Peut-être qu’Alya voudrait passer à autre chose, oublier ce qu’elle a vécu, mais on la convoque pour aller identifier un suspect, puis elle doit rencontrer le juge, une psychologue clinicienne en vue du procès. Elle est sans cesse rattrapée par une procédure qui dans le roman s’étale sur quatre années, survolées d’ellipses temporelles qui engloutissent parfois plusieurs mois entre deux chapitres. “Je voulais cette composition où des récits enchâssés mettent à jour le fonctionnement de la mémoire. L’entrelacs temporel m’intéresse, cette succession suppose une écriture du fragment, qui me semble moderne et me correspond.”
Vers un traumatisme plus ancien : la guerre d’Algérie et l’exil
L’obsession de la mémoire traumatique, il faut en tenir compte pour saisir l’univers de Benahmed Daho et découvrir le roman à l’intérieur de son roman. Il est dans l’histoire familiale qu’Alya se met soudain à raconter à la psychologue clinicienne. Une histoire démarrée en Algérie et poursuivie en France, à la fois banale et unique, magnifique. Un père harki dévasté par la guerre d’indépendance, la traversée de la Méditerranée et l’avalanche des difficultés. Une mère qui tente comme elle peut, de construire une famille, les naissances successives et la mort d’un bébé.
“Je pense que leur vie mérite d’être restituée tant elle est à la fois douloureuse et puissante. » Yamina Benahmed Daho
Des pages d’une beauté rare, sobres et chargées d’une douleur indicible, suggèrent en peu de mots le déracinement.

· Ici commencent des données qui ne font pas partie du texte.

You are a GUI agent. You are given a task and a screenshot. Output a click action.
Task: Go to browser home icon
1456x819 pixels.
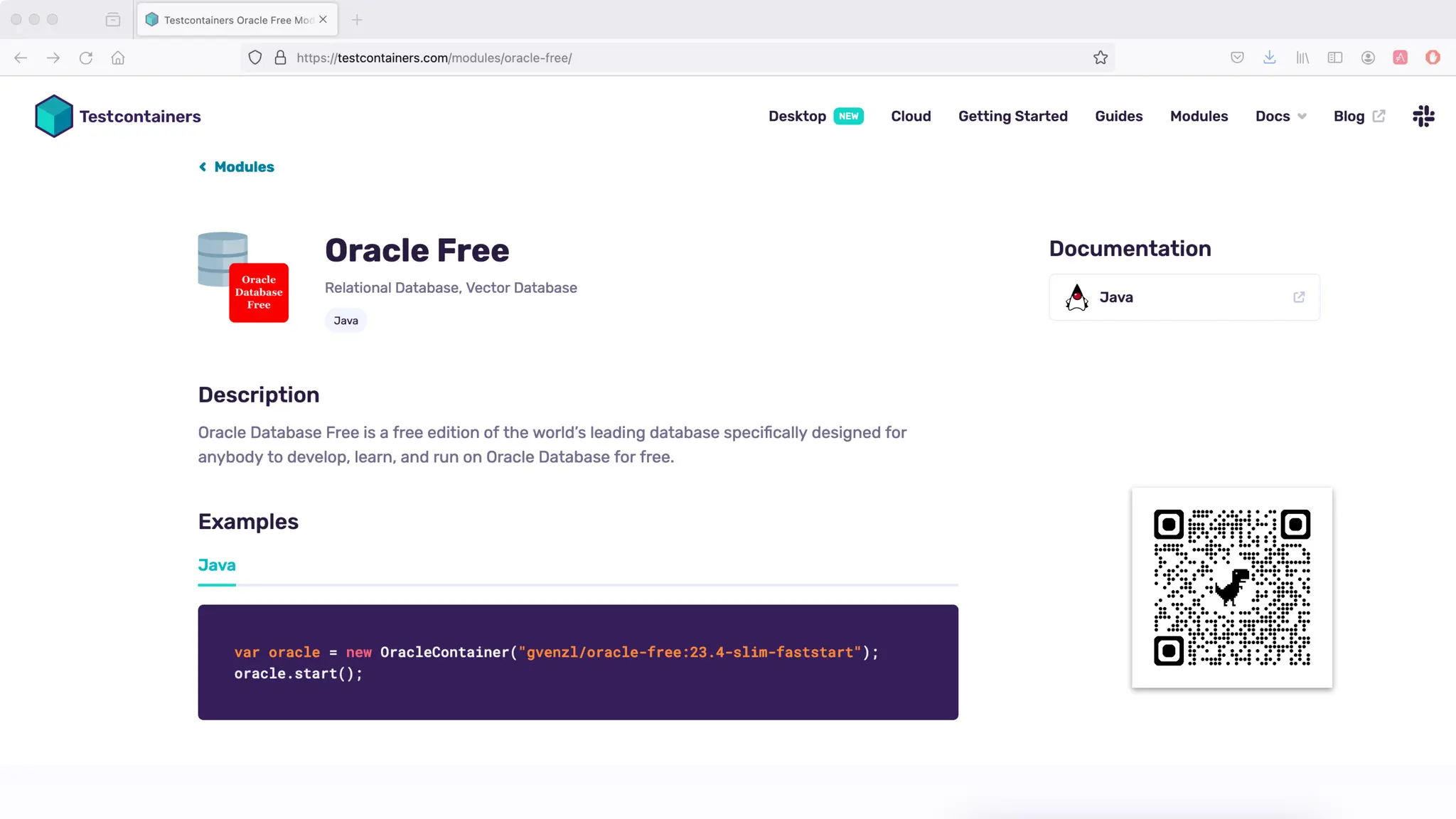point(118,58)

On se dit alors que ce roman sur une agression a peut-être été écrit tout entier pour pouvoir raconter cette autre histoire, ce traumatisme plus ancien, plus profond, la guerre d’Algérie et l’exil. Yamina Benahmed Daho reconnaît que depuis longtemps elle songeait à parler de ses parents. “Je pense que leur vie mérite d’être restituée tant elle est à la fois douloureuse et puissante. Je suis très impressionnée par la façon dont ils ont tenu debout pendant toutes ces décennies.”

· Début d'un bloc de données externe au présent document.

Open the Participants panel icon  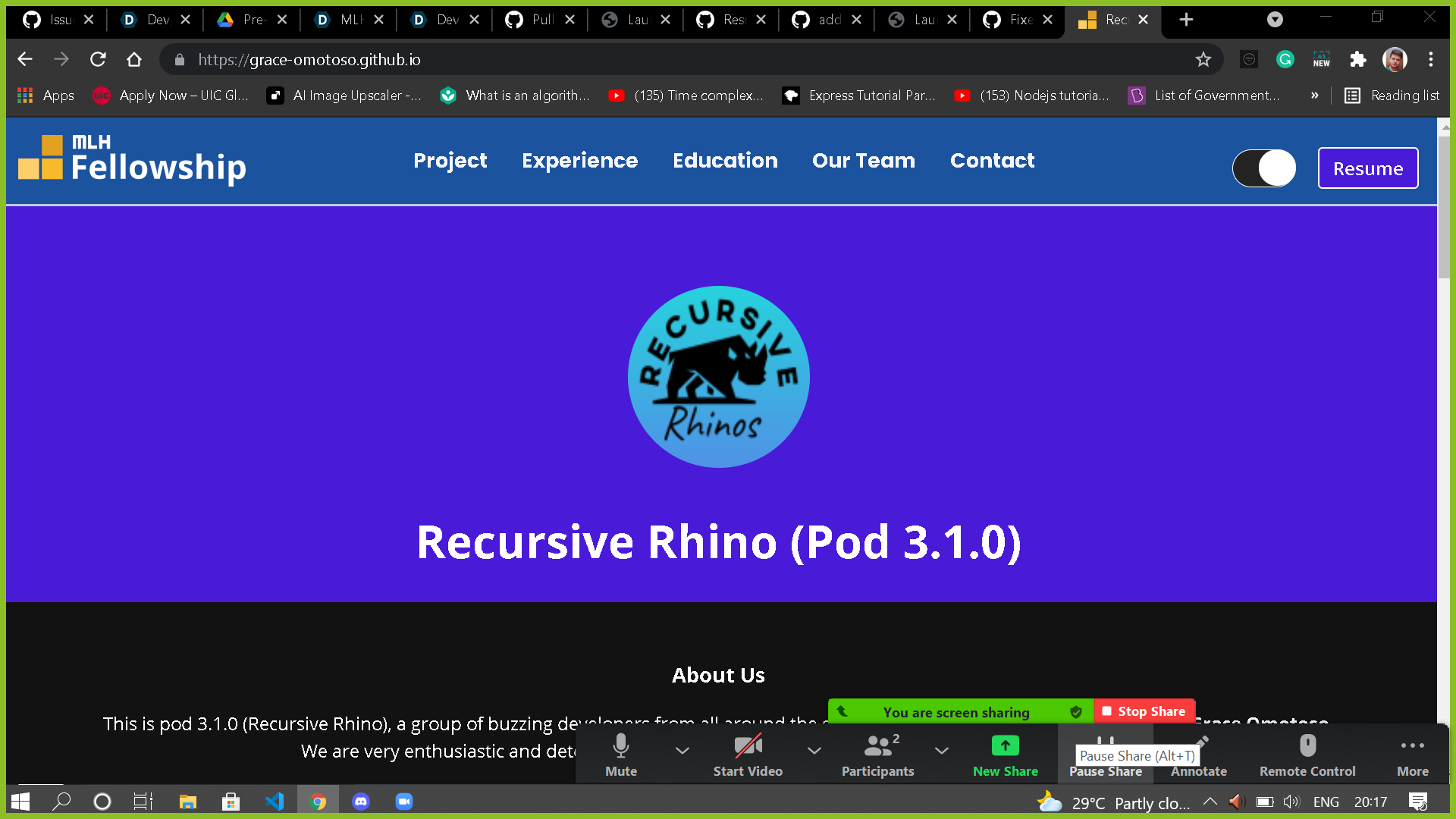[x=877, y=747]
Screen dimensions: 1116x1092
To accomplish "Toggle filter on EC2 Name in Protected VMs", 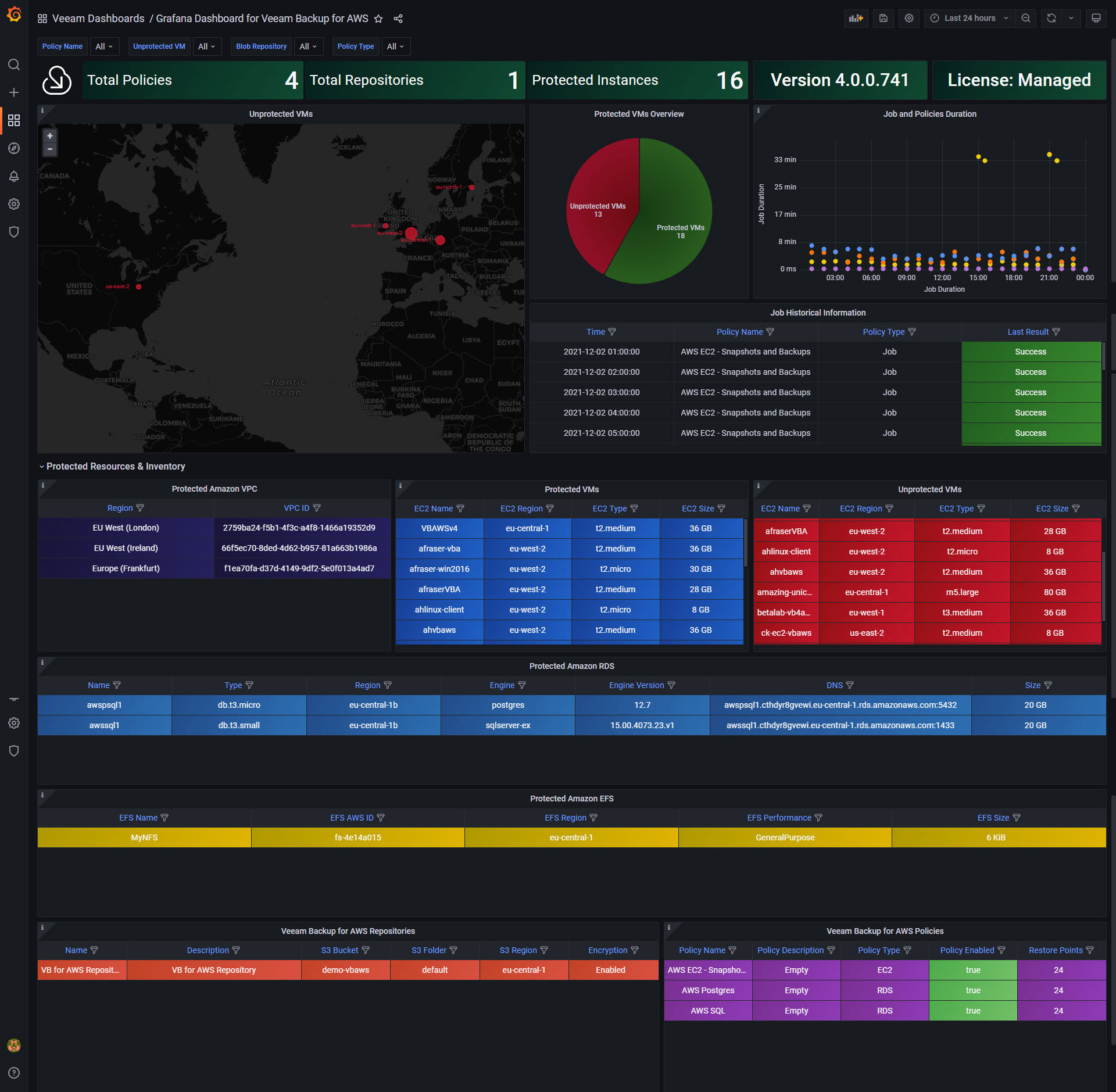I will (x=460, y=509).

C’est ici un autre aspect de ce texte, qui d’un fait divers – une femme agressée – s’ouvre sur une histoire collective, comme si la mémoire d’une violence en ravivait d’autres. Reste que l’on se demande pourquoi Yamina Benahmed Daho n’a pas écrit directement sur la vie de ses parents, les harkis et l’immigration. Là encore, tout est affaire de mémoire : “Alya le dit, elle a hérité de fragments. C’est la grande difficulté des récits d’immigration, je pense en particulier pour les descendants de harkis. Si je suis fière d’une chose pour ce roman, c’est d’avoir pu placer ces éléments-là.”